L’oubli n’est donc pas une perte mais une mémoire sec­onde. Ecrire représente l’action de jon­gler avec ces deux pos­tu­la­tions. C’est sans doute pourquoi les deux  livres de Noël même s’ils ont un aspect  non fig­u­ratif  sont tou­jours étroite­ment lies au corps. Les textes se con­stituent de lignes jux­ta­posées capa­bles de con­stru­ire pour lui des cou­ver­tures chauf­fantes (des couch­es de neige, des cou­ver­tures nuageuses) et des lignes ser­pen­tines capa­bles capa­ble d’atteindre le tré­fonds de la mai­son de l’être où le loger.

Ces deux livres ouvrent un espace à regarder et à tra­vers­er. Il est pos­si­ble que l’on sente resur­gir la fig­ure même du poète  même s’il n’y a que peu de signes qui l’indiquent avec cer­ti­tude sinon dans l’un des livres le « je » du témoin le plus dis­cret pos­si­ble.  Détaché des formes con­nues ces textes sont lis­i­bles  à la manière dont se lisent les dessins-signes de Sil­via Baech­li :  on suit sim­ple­ment des lignes et on observe jusqu’à se per­dre dans une sorte d’abîme. « Le roman d’un être » le souligne :  « la vie com­mence et l’ignore d’où son pen­chant à l’illusion il faut s’arrêter il faut pénétr­er dans le temps et com­pren­dre que tout va finir et que la fin déter­mine notre exis­tence alors débute ici même un com­mence­ment qui répète l’originel et ne le répète pas puisqu’il con­tient en plus la suite suc­ces­sive des jours il ne s’agit pas de se sou­venir seule­ment de la mort mais de voir devant soi l’ouverture d’une pléni­tude ce n’est pas une échap­pée c’est l’entrée dans la matière même du jour ». Et ce que ce soit en con­tant l’histoire du pein­tre Roman Opal­ka (Le roman d’un être) ou en comp­tant les jours (Le livre de L’Oubli).

Cer­tains devi­en­nent plus lourds ou plus pâles que les autres. Ou ont-ils com­mencé ? Nul ne peut savoir puisque Noël fait sienne l’idée de Michaux : « Au com­mence­ment la répéti­tion ». Dès lors la poésie comme la pein­ture se doit d’avoir la qual­ité d’une bonne danseuse. L’énergie défer­le dans l’espace en dépas­sant le bout des doigts. Ecrire, c’est donc et même lorsqu’il se fait  tard, entr­er en terre incon­nue, se faire espace, explor­er, tra­vailler jusque con­tre les bor­ds du papi­er. C’est aus­si garder un regard dans un camaïeu de noir et de blanc. Noël y apporte beau­coup de rich­es nuances. Elles amè­nent le lecteur à ajouter lui-même des couleurs et à jouer avec la nuit et le jour.

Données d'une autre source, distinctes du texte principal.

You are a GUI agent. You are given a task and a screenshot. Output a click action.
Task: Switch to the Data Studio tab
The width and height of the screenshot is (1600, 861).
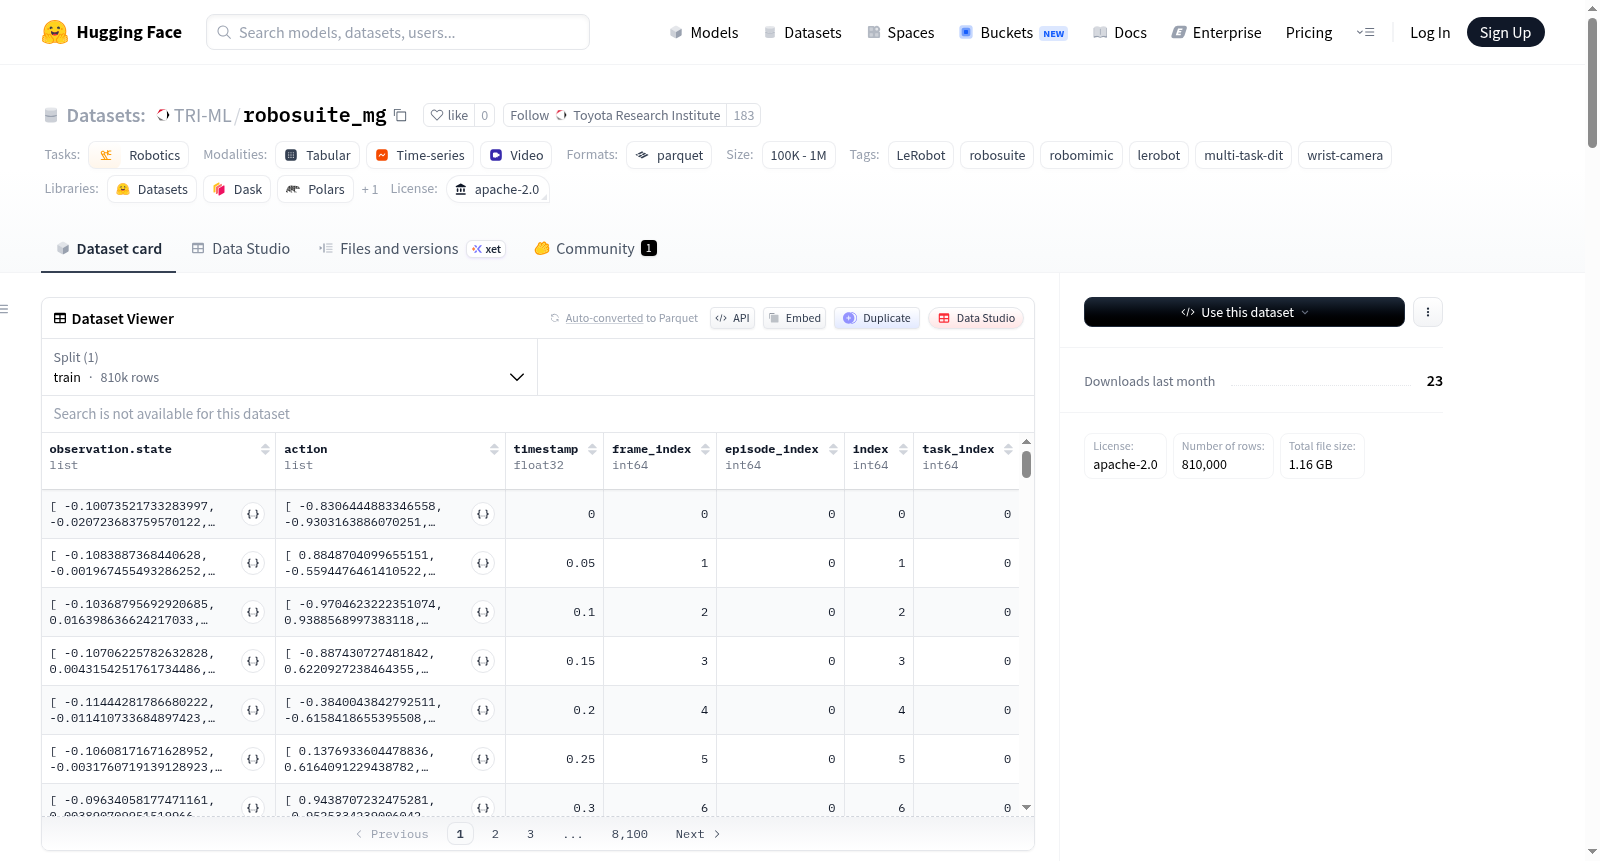point(241,248)

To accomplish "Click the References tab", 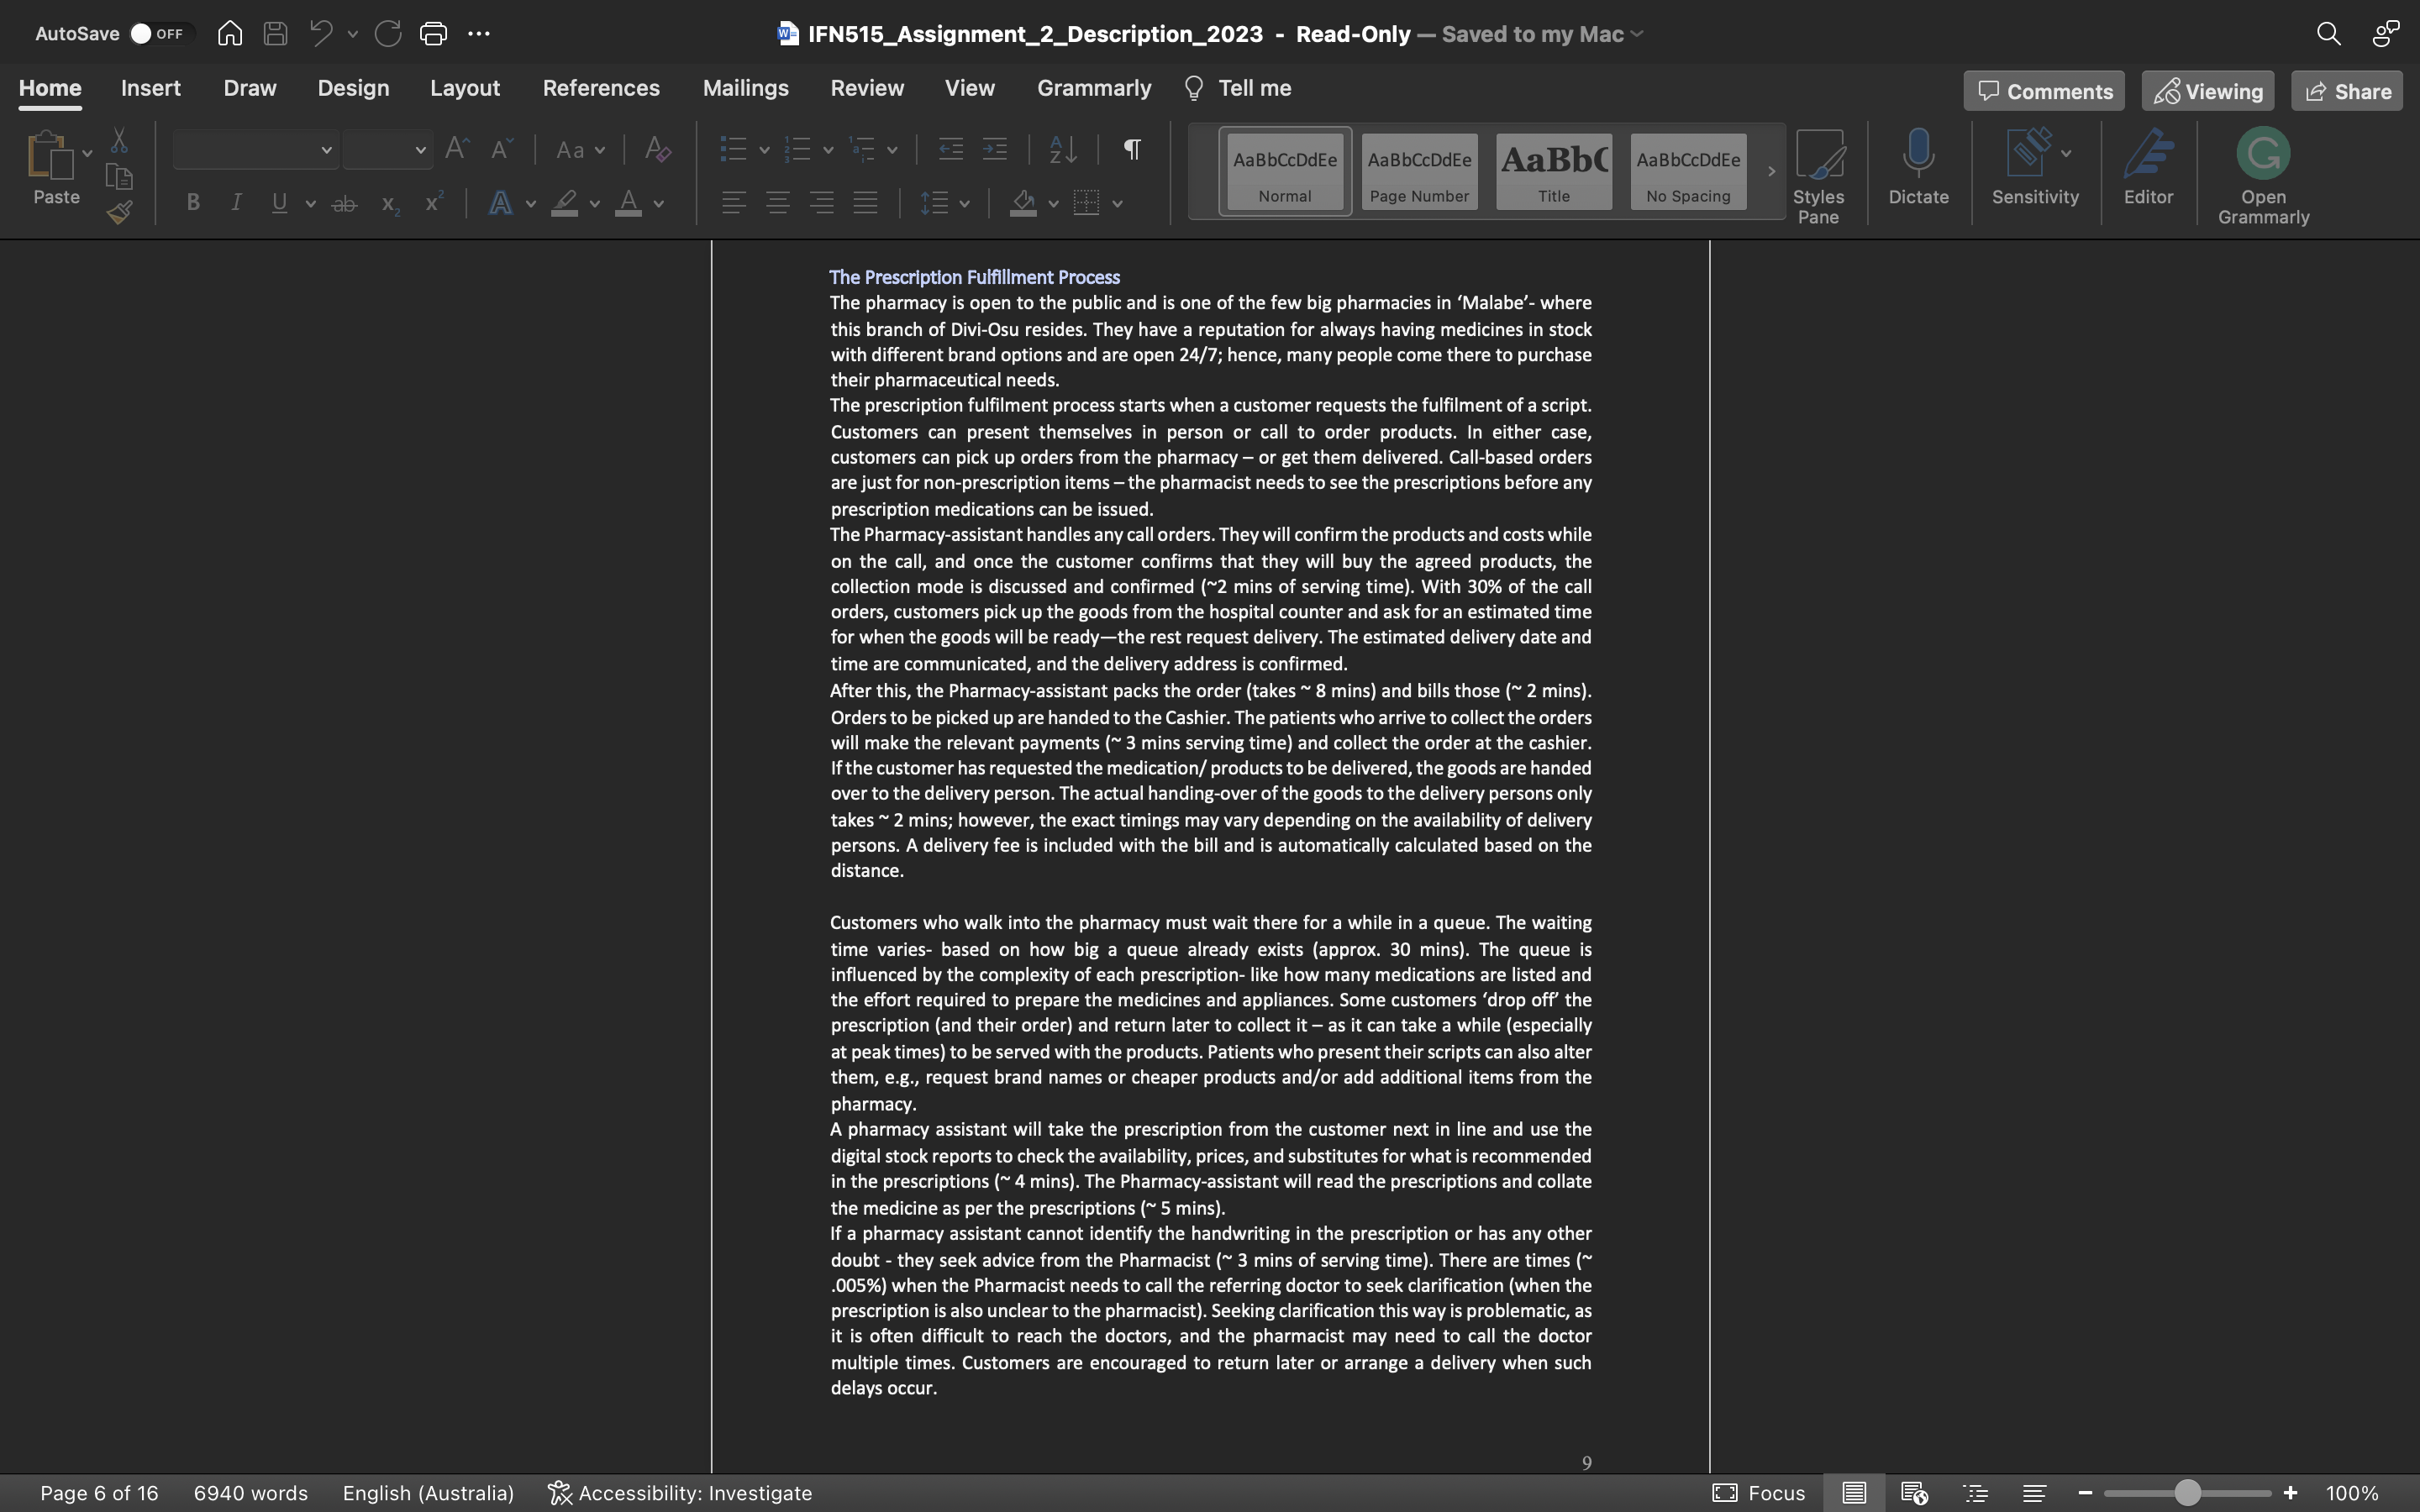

Ajou­tons que Bernard Noël garde tou­jours une fac­ulté d’étonnement peu com­mune. En ce sens, ces deux dernières œuvres se mari­ent aux plus anci­ennes, s’y glis­sent sans se faire remar­quer. Pour­tant elles amè­nent par leur couleur un autre ton comme un nou­v­el instru­ment dans un orchestre. Cha­cun des deux textes emporte  d’un seul coup, sans décrocher. Sur l’étendue neigeuse de chaque page le lecteur n’a plus qu’à ramass­er les tach­es noires d’un paysage de plus en plus dégar­ni — comme ceux d’Opalka.

Il y a chez le poète un silence et une con­cen­tra­tion sem­blables aux dessins de l’artiste. Et comme lui il tra­vaille de mémoire et non de manière pho­tographique. Ecrire c’est com­pléter et omettre.

« Ce qui a été oublié et ce qui sera oublié sont choses sem­blables dans l’oubli.
Et cha­cun de nous porte cette ressem­blance au fond des yeux : dans le trou noir »

pré­cise celui qui a com­pris que toute image est une hybri­da­tion de la mémoire et de l’imaginaire dans le pays natal de l’oubli. Ou ce qu’on prend pour tel. C’est d’ailleurs parce que cer­tains en éprou­vent de manière sub­con­sciente le ver­tige qu’il faut que de la langue en tombe : « cette chute la remet dans la bouche, toute humide de salive périss­able. L’oubli dénonce l’en-soi : il invite à Sortir ».